Winterize Your Property
Credit to Haoji Xu- Unsplash

This scenario is what many Texans went through last week when the cold weather shocked much of the state. Electrical systems fried, the internet froze, and sadly, many people suffered and had little help. Moreover, residential homes, both occupied and unoccupied, were significantly damaged. Pipes burst, water heaters exploded, and water cleanliness became (and still is) a significant concern. 

At Consolidated Analytics, we work with REO and rental property investors and asset owners to prevent storm and weather damage. Since investment properties and REO properties are often vacant, we advocate for winterization, even in warm-weather areas such as Texas. 
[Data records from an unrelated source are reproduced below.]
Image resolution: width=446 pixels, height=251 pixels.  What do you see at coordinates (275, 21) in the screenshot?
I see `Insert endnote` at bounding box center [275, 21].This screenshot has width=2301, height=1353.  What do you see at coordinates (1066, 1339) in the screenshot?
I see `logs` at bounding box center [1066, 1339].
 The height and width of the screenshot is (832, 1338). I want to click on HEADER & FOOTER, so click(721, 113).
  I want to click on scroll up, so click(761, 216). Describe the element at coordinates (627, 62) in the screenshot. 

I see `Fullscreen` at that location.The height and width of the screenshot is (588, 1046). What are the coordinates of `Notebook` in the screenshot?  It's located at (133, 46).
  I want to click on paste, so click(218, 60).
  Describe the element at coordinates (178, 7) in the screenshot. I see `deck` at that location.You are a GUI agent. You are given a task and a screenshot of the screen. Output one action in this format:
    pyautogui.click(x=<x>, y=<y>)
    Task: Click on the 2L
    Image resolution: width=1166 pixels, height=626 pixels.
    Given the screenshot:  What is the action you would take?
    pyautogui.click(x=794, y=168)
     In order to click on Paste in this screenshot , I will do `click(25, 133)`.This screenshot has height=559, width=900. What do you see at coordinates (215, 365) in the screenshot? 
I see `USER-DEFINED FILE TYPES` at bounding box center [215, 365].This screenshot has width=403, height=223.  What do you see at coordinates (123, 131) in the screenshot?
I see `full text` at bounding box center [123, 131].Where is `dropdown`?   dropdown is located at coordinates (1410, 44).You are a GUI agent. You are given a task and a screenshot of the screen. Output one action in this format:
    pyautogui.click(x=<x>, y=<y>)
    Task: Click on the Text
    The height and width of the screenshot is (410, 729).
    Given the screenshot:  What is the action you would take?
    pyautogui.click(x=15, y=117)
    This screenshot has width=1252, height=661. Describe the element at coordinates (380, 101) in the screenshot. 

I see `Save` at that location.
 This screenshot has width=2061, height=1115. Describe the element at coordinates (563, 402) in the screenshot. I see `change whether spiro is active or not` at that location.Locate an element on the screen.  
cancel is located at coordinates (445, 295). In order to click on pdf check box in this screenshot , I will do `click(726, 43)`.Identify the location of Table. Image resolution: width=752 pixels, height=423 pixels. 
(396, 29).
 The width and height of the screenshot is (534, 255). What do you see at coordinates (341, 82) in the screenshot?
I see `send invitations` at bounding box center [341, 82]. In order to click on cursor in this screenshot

If you own a vacant property in any location, here are just a few basic tips to help prevent costly damage: 

Time Your Winterization Plan

It is ideal to winterize a property before freezing temperatures start to hit. That said, if the forecast shows a cold front coming, jump on it and start winterizing your assets right away. It may not be too late to save your property from damage and minimize rehab and plumbing expenses.

Water is the Biggy. 

Keep in mind that any water sources in your home could freeze. When icy weather hits, water in your plumbing will expand, leak, flood, freeze, unfreeze, and freeze again. When pipes burst, water can flow through the walls, ceiling, floors, causing damage to the structure, creating long-term electrical and plumbing issues, and producing mold. 

Even if you think it is too late, take some time to find a contractor, property management company, or local handyperson willing to help winterize your vacant property. Ensure that person runs through these steps at a minimum: 

  • Open faucets
  • Shut off water supply lines
  • Flush all toilets and wrap with plastic wrap or tape shut
  • Empty the water heater and shut off its gas supply line
  • Drain and blow out the outdoor sprinkler system
  • Unplug all lamps and appliances
  • Turn on the heat (if there is a safe heating source) to prevent pipes from freezing

Avoid Becoming a Pet Owner to Rodents. 

Yes, that’s right. In cold winter months or during significant cold weather spells, your vacant property looks like a tropical paradise to rodents. Without proper winterization, rats, mice, and other infestations will move right in and make themselves a cute little home.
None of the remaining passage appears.